Provided data
####################

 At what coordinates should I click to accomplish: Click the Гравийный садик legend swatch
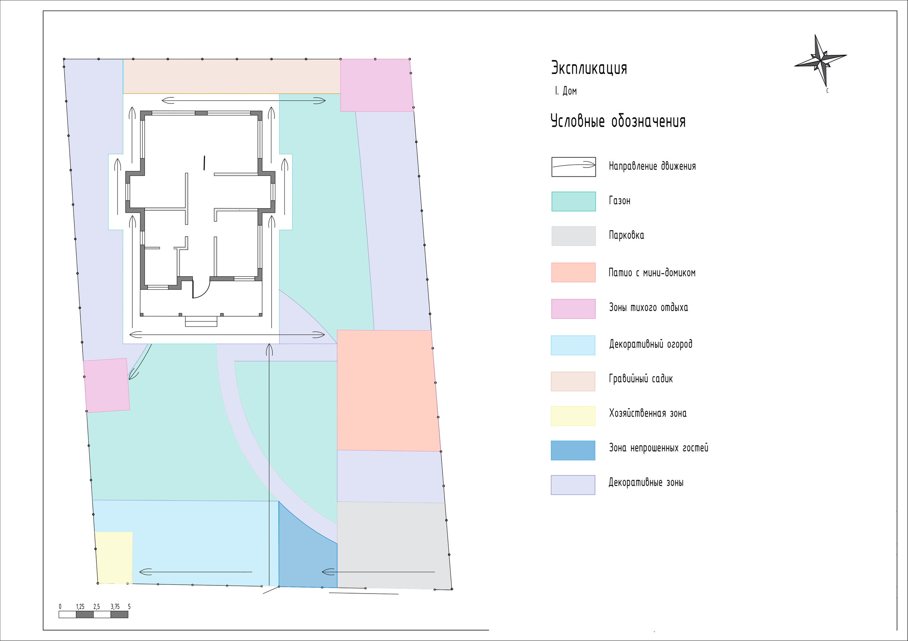click(573, 381)
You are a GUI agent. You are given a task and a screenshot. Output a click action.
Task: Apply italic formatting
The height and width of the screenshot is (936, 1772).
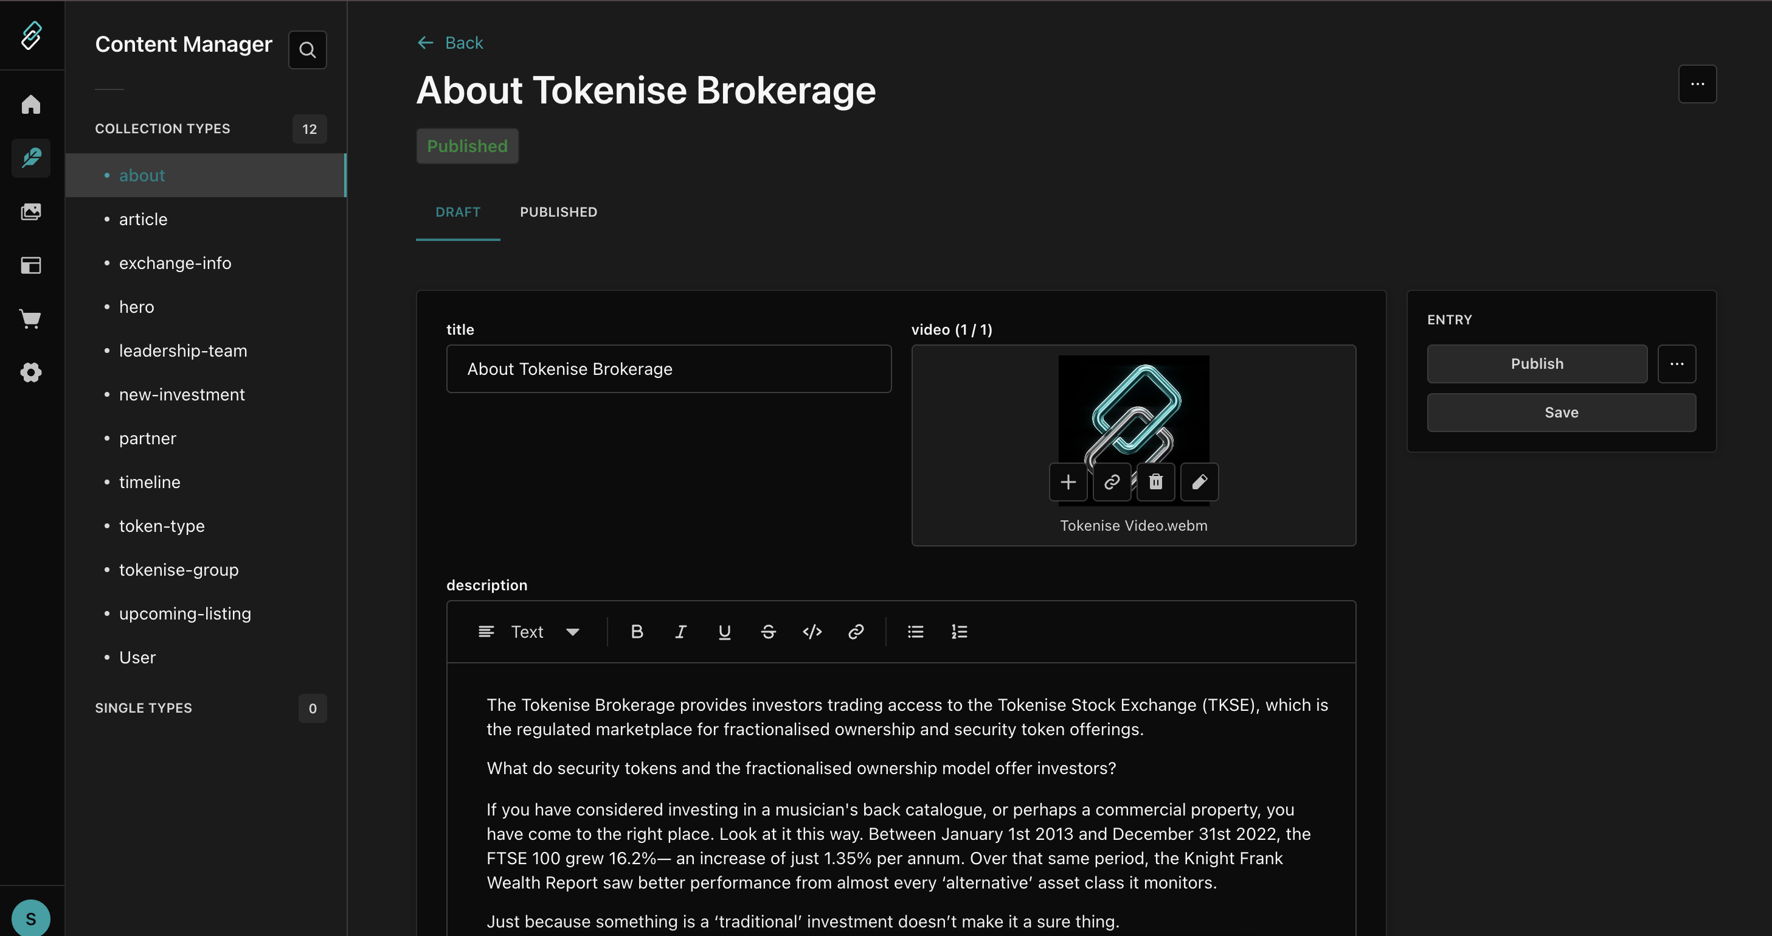coord(680,631)
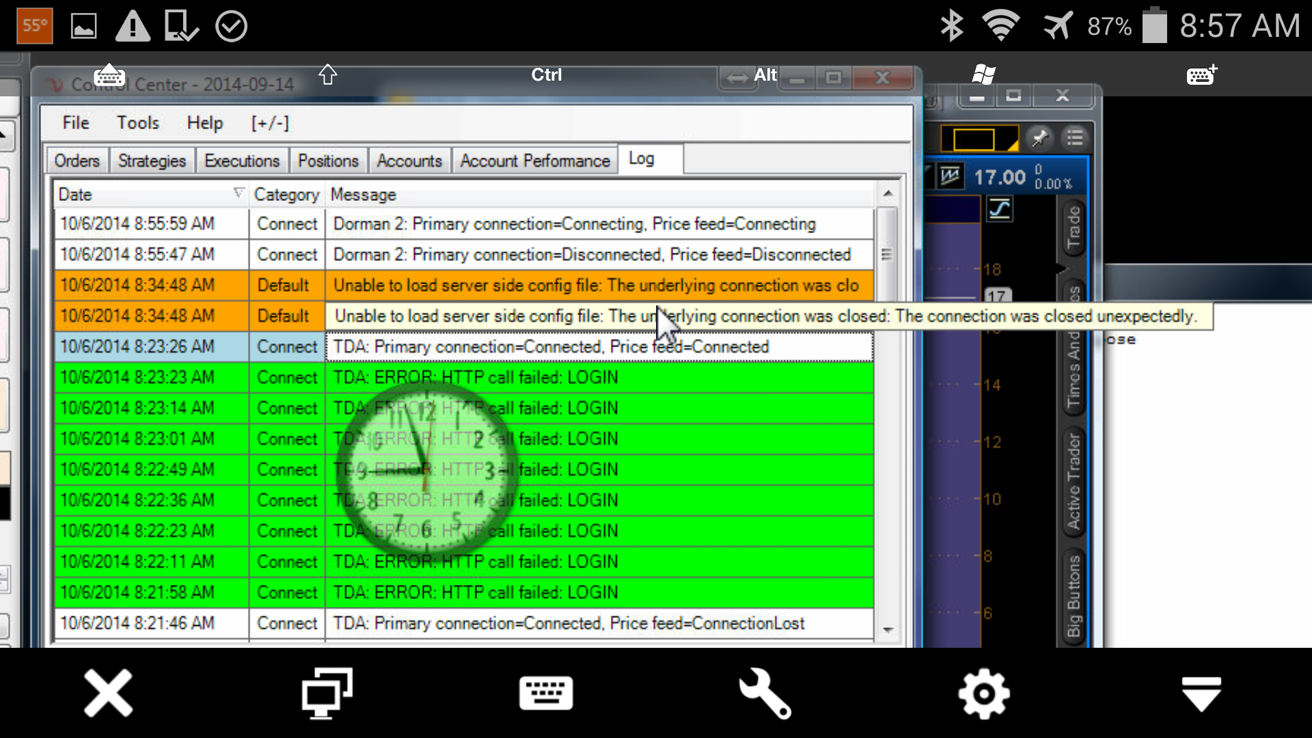The height and width of the screenshot is (738, 1312).
Task: Sort log by Date column arrow
Action: click(x=238, y=193)
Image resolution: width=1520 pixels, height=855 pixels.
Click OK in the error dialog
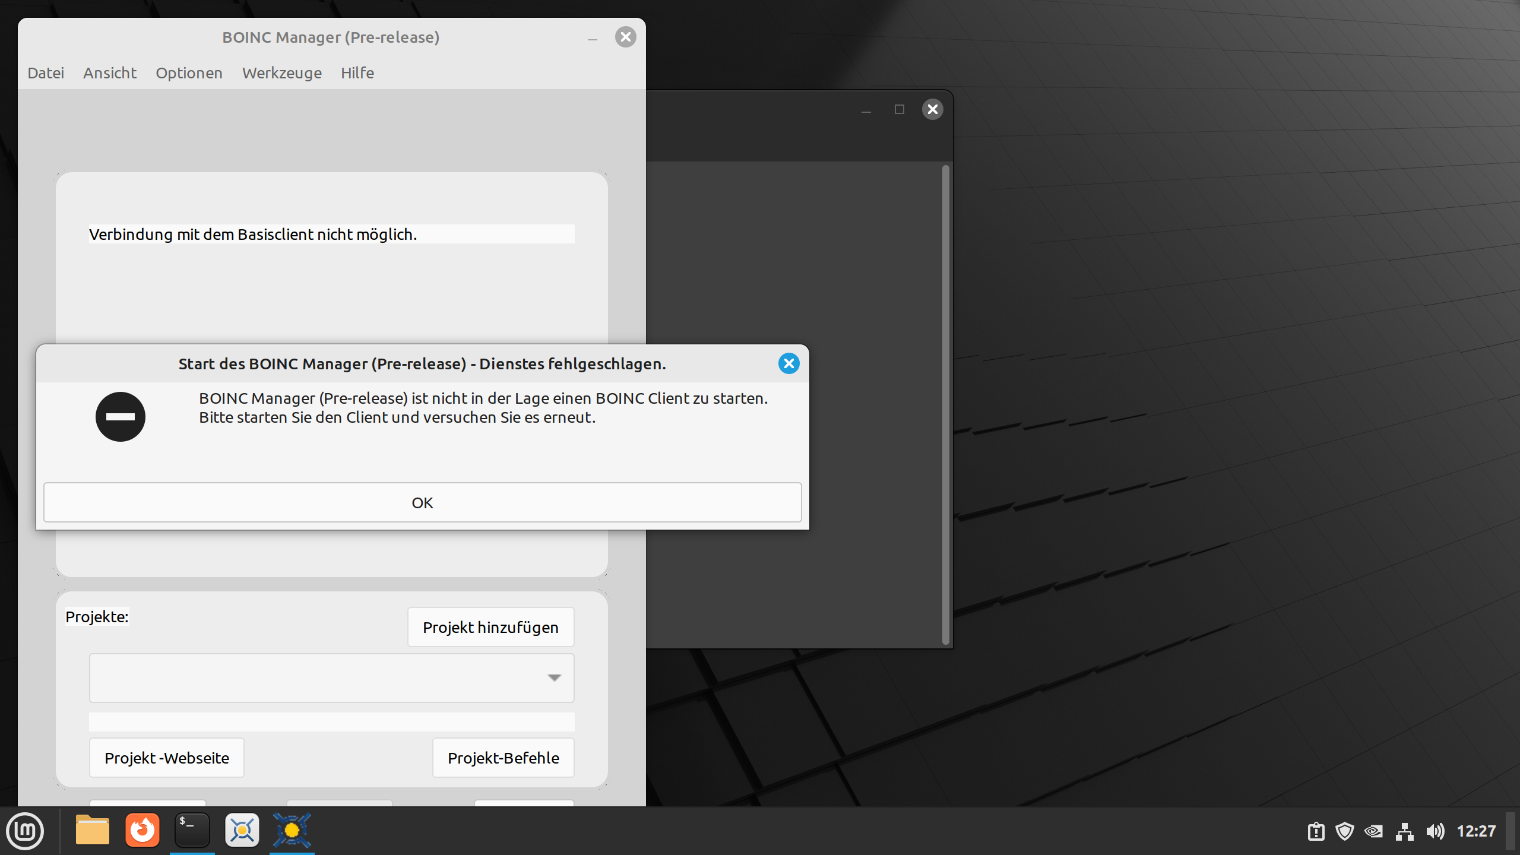[x=422, y=502]
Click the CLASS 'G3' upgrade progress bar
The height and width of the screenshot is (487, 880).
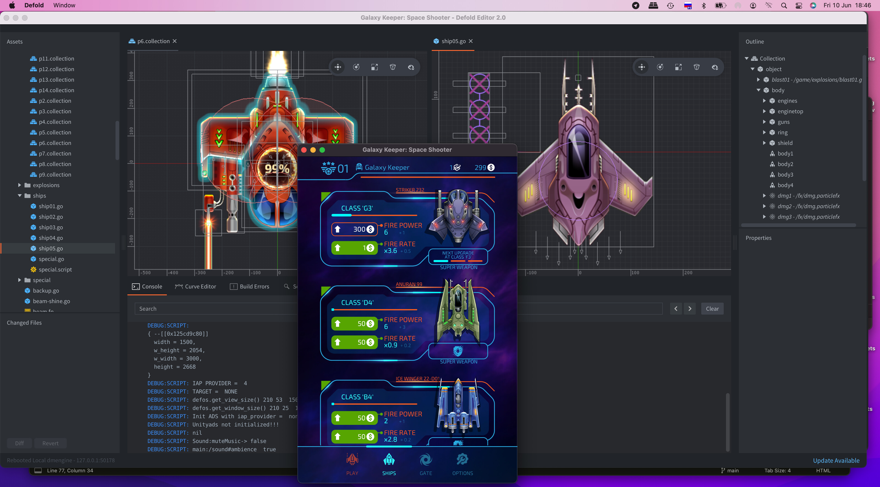[374, 215]
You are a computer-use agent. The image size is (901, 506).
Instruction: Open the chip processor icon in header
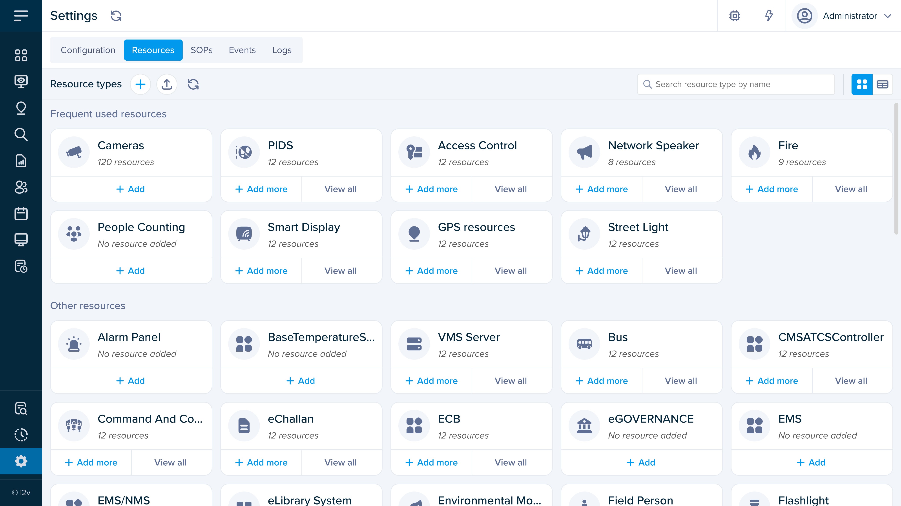pyautogui.click(x=735, y=16)
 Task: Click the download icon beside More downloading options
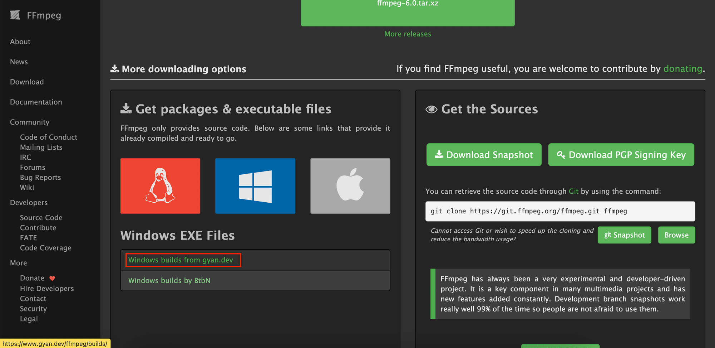click(114, 68)
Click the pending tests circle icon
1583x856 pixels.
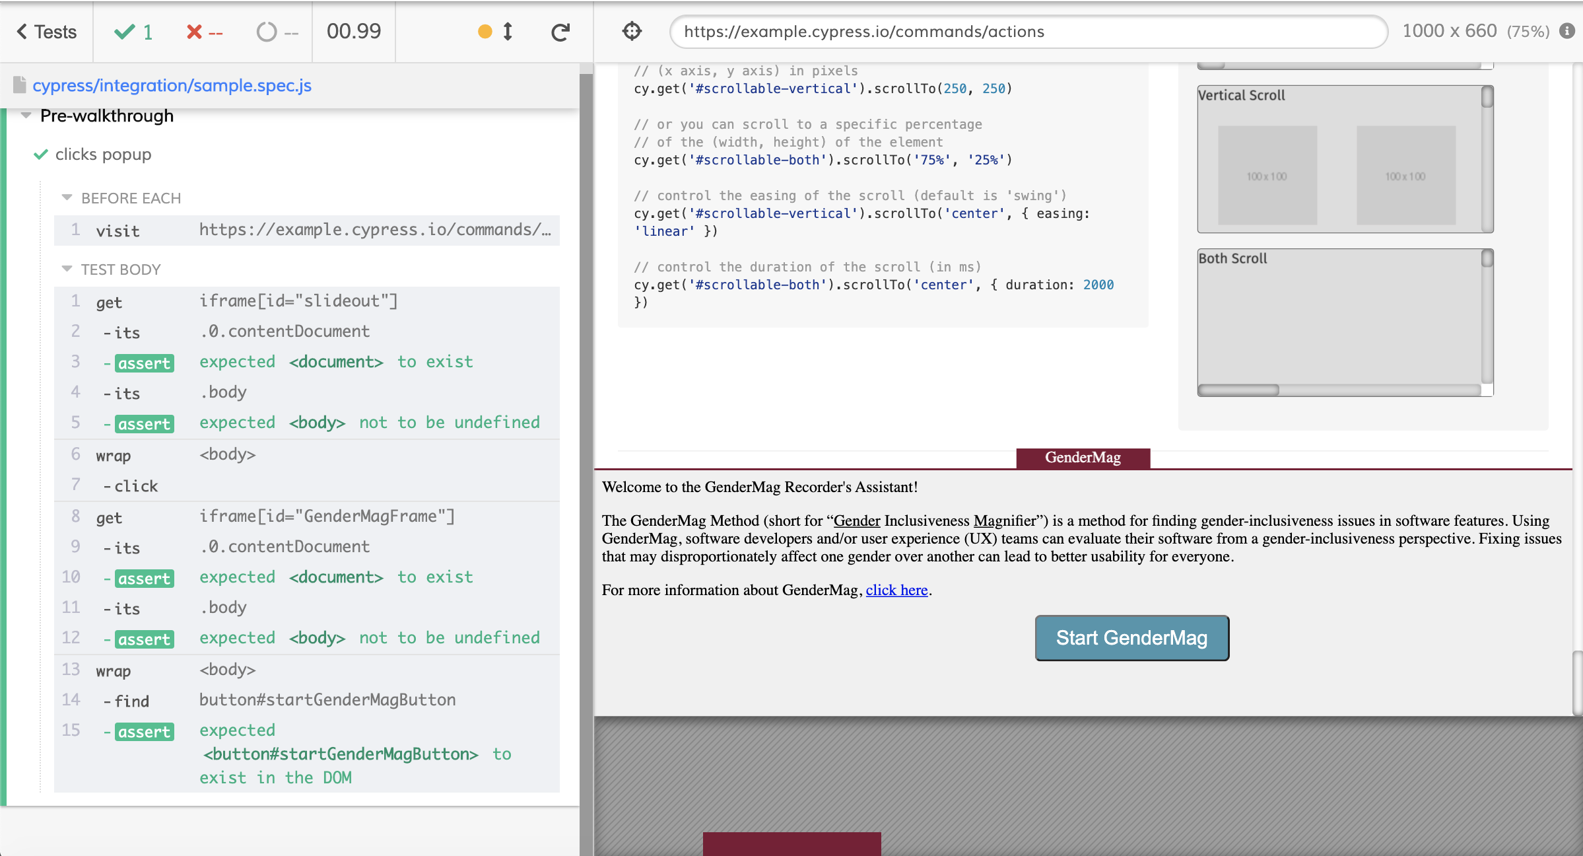point(266,32)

####################

What to produce
Each line above should be written out again unchanged; no images are to be carried over.

Response to this task
 At what coordinates should I click to accomplish: Click the Гравийный садик legend swatch
click(573, 381)
You are a GUI agent. You are given a task and a screenshot. Output a click action.
Task: Apply italic formatting
The height and width of the screenshot is (936, 1772).
coord(680,631)
The height and width of the screenshot is (738, 1312).
Task: Sort log by Date column arrow
Action: click(x=238, y=193)
Image resolution: width=1520 pixels, height=855 pixels.
Click OK in the error dialog
[x=422, y=502]
Click the CLASS 'G3' upgrade progress bar
The height and width of the screenshot is (487, 880).
[374, 215]
You are a computer-use agent. The image size is (901, 506).
Instruction: Open the chip processor icon in header
pyautogui.click(x=735, y=16)
 Task: Click the download icon beside More downloading options
click(114, 68)
Click the pending tests circle icon
1583x856 pixels.
point(266,32)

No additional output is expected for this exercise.